Beginning July 12, Maxwell Alexander Gallery in Pasadena, California, will host the annual Summer Small Works show. Made up of dozens of artists, the show offers artwork at appealing sizes and prices from some of the top artists working today.

Tucker Smith, Crossing the Green, oil, 18 x 16 in.
This show, as well as the gallery’s Black Friday show, also reveals the depth and diversity of the Maxwell Alexander stable. There is a little bit of everything: figures from Eric Bowman, stark desert landscapes from David Griffin, wildlife from James Morgan and Donna Howell-Sickles, contemporary Western works from Howard Post and Phyllis Shafer, stylized cowboys from Xiang Zhang and Dan Stovall, and Pop Art from Duke Beardsley. All of it together celebrates the West, the people who live there and the places they call home.

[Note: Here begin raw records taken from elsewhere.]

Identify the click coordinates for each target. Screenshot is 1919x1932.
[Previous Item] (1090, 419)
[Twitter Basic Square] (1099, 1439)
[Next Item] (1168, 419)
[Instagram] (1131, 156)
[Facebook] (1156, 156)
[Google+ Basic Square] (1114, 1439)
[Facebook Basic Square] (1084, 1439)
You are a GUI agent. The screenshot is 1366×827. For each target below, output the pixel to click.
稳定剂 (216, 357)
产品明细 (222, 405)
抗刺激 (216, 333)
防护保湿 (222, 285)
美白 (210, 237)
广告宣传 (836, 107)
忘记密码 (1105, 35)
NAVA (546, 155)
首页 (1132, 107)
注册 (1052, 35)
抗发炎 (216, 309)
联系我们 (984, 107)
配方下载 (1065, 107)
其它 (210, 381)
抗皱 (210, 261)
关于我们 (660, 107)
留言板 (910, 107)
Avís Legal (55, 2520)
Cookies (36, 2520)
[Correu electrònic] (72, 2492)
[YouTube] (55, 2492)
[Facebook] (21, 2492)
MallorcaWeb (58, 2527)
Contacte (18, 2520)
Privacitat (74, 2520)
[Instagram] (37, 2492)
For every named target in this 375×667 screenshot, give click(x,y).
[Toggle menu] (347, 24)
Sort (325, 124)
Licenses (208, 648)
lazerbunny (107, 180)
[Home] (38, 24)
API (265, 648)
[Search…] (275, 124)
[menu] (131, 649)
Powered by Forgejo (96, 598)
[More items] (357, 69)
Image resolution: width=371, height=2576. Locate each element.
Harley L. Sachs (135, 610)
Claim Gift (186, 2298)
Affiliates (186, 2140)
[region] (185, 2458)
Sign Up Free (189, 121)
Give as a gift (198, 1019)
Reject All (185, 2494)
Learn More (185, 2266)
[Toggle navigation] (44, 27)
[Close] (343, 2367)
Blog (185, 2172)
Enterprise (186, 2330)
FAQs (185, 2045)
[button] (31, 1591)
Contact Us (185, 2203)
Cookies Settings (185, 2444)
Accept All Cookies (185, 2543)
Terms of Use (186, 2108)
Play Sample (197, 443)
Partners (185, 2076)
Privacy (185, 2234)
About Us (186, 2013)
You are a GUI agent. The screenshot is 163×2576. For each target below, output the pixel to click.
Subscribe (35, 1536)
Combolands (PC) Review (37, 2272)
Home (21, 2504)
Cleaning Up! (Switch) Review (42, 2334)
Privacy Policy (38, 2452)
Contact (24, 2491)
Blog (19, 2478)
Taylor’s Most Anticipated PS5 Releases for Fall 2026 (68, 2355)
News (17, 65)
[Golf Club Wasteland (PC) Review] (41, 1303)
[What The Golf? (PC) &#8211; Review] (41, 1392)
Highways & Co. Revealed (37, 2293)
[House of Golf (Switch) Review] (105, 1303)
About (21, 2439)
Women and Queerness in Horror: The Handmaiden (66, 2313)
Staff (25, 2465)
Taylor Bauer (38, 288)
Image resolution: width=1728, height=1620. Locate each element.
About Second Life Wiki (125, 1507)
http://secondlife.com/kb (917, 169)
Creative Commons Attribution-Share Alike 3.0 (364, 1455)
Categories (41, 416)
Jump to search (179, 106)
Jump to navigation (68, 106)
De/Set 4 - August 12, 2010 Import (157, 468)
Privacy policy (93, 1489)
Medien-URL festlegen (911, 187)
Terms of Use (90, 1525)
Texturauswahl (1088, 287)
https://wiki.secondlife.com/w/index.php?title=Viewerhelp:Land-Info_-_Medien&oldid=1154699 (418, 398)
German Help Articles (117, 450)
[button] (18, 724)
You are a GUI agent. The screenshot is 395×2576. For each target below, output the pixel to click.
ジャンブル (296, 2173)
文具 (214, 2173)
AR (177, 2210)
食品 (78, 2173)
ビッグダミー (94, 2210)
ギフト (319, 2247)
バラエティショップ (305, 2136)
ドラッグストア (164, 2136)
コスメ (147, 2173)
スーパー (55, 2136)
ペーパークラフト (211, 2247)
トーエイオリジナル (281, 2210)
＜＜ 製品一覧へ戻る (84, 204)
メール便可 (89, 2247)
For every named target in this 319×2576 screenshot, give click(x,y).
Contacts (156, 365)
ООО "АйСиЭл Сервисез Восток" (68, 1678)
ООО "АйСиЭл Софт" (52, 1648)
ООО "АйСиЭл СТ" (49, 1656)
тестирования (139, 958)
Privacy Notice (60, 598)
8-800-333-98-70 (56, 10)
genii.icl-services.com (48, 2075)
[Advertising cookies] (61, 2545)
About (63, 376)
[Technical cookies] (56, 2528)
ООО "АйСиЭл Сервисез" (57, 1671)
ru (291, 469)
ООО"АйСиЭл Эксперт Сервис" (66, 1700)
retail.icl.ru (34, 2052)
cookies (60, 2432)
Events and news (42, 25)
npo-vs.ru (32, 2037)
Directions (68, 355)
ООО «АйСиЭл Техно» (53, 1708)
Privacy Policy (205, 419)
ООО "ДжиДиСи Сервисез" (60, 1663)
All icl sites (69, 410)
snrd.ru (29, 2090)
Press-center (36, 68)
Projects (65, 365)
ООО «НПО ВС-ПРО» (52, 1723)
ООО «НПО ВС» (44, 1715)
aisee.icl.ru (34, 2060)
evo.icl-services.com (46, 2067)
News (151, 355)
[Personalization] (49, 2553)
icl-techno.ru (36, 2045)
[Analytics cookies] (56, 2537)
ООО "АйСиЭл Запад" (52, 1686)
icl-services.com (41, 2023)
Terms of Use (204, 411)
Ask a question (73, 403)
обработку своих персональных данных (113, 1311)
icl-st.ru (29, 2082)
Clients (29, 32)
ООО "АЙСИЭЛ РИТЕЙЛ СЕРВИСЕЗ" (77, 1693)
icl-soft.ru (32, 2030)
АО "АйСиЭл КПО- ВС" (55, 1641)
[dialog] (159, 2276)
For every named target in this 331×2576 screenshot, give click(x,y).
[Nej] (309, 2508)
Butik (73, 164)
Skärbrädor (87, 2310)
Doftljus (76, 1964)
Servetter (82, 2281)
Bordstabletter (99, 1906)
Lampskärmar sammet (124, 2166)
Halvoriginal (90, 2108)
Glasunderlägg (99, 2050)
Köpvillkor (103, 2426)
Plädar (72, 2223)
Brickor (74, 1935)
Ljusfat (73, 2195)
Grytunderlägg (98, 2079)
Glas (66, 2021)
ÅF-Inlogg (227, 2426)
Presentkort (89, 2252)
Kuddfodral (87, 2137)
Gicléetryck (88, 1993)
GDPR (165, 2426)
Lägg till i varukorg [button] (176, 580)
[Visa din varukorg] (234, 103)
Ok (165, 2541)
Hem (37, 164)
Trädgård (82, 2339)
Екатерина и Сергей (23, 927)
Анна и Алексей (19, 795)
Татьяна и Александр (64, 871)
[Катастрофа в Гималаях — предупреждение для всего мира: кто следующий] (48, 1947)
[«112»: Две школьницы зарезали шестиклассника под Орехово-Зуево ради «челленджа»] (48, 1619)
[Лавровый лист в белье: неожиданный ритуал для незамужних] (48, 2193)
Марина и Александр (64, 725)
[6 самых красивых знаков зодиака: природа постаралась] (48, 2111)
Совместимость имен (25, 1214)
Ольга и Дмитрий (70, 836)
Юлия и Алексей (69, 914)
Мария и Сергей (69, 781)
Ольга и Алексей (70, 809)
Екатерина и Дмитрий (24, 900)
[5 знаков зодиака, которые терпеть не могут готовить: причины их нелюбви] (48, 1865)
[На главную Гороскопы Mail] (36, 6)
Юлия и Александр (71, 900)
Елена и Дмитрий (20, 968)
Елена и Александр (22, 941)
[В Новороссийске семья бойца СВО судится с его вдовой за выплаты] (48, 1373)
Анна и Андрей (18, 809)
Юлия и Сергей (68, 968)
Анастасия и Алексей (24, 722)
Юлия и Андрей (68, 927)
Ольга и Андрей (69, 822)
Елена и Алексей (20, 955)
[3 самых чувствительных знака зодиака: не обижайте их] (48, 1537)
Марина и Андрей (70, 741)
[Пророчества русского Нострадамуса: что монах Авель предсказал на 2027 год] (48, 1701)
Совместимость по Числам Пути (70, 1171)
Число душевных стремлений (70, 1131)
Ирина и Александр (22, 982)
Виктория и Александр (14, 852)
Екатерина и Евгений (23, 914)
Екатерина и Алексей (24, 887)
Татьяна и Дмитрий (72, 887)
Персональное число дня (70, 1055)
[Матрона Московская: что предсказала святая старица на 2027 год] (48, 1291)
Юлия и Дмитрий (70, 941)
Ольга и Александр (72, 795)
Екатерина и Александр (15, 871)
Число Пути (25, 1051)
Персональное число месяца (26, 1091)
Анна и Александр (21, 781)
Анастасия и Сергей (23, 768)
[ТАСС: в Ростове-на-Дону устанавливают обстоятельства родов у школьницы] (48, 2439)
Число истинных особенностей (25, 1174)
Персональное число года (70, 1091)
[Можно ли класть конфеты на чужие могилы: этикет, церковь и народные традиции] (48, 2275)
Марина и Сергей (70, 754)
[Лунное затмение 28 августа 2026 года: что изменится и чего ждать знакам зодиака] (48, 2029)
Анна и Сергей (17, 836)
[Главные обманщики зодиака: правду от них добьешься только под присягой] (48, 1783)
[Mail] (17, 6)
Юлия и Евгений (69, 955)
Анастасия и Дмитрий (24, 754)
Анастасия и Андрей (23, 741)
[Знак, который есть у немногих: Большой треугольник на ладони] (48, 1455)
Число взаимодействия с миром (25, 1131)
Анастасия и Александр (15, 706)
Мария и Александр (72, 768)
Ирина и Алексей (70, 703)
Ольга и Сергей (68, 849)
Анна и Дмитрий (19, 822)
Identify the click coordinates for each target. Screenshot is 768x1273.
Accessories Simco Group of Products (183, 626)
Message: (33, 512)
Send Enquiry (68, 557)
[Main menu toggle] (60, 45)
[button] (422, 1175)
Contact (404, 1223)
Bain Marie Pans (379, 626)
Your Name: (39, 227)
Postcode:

Howard Post, Two Red Buckets, oil, 12 x 24 in.
Key works in the new show include Eric Bowman, whose Rabbit Hunter painting calls out to a long and distinct history of rabbit hunters in the Southwest. Taos Society of Artists painters E. Martin Hennings and Oscar E. Berninghaus were also fond of rabbit hunts, and Bowman’s piece brings the theme into the 21st century with brilliant light, a magnificent pose on the Native American figure and a strong composition against the sunlit mountains.

Eric Bowman, Rabbit Hunter, oil, 16 x 13 in.
“Rabbit Hunter is the color version of a black-and-white ink drawing I did twice before and thought might make a nice painting,” Bowman says. “While the scene and title speak for themselves, I did try to evoke the Depression-era via his clothes and rifle, when the act of hunting local game was more or less a necessity for survival in the rural Southwest of the 1930s.”

David Griffin, Skyscrapers, oil, 20 x 20 in.
For his work, Runnin’em Down, painter Dan Stovall brings the action and chaos of a cattle roundup to life with dust, sweat and hooves. “Like many of my recent works, Runnin’em Down pays homage to today’s still-alive and active working cowboy, wrapped in the veneer of an Old West illustration,” Stovall says. “Subtle clues will tell the observer in the know that this is a modern scene, but one that has been repeated through the ages. This piece puts importance on shape, movement and design above photorealism, all while telling a story, and one that can and will be told again and again throughout the West.”

Brett Allen Johnson, Under a Desert Sun, oil, 15 x 17 in.
Presenting new work in the show is George G. Redden, whose paintings also evoke Old West illustration. His piece Vigilant shows a Native American subject looking out across the moonlit land as an owl sits in a small tree behind him. “One of my favorite moments is hearing or seeing an owl at night in the wilderness. The darkened landscape, which feels cryptic and reserved, suddenly opens up just a bit, revealing a quiet and personal part of itself. It always feels like a rare and privileged experience,” Redden says. “‘Vigilant’ refers to both the owl and the Native American, with necessary heightened senses to compensate for the dark. I imagine that the skills needed to operate in the dead of night were essential.”

George G. Redden, Vigilant, oil, 20 x 16 in.
Brett Allen Johnson will be offering Under a Desert Sun, which shows the harshness of the desert landscape. The sun, the heat, the vastness—it looks at once uninviting and also beautiful. “I figured out Under a Desert Sun while I was driving to Los Angeles for the [Maxwell Alexander Gallery] re-opening show,” Johnson says of the painting. “There was construction traffic near the Moapa Valley—too hectic to stop for photos—but I remembered spending time there on a pilgrimage to see some of Dixon’s Boulder Dam project locations to the southeast. That area has its own desolate magic. I kept the image in mind all weekend and painted it as soon as I got home, seven or eight years after the original impulse.”

Donna Howell-Sickles, One Moments Rest, acrylic, 16½ x 20”
Other artists in the show include Michael Coleman, Nicholas Coleman, Brent Cotton, D. LaRue Mahlke, Kevin Red Star, Jed Webster Smith and many others. The group show will hang through July 26. —

Dan Stovall, Runnin’em Down, oil on linen, 16 x 20 in.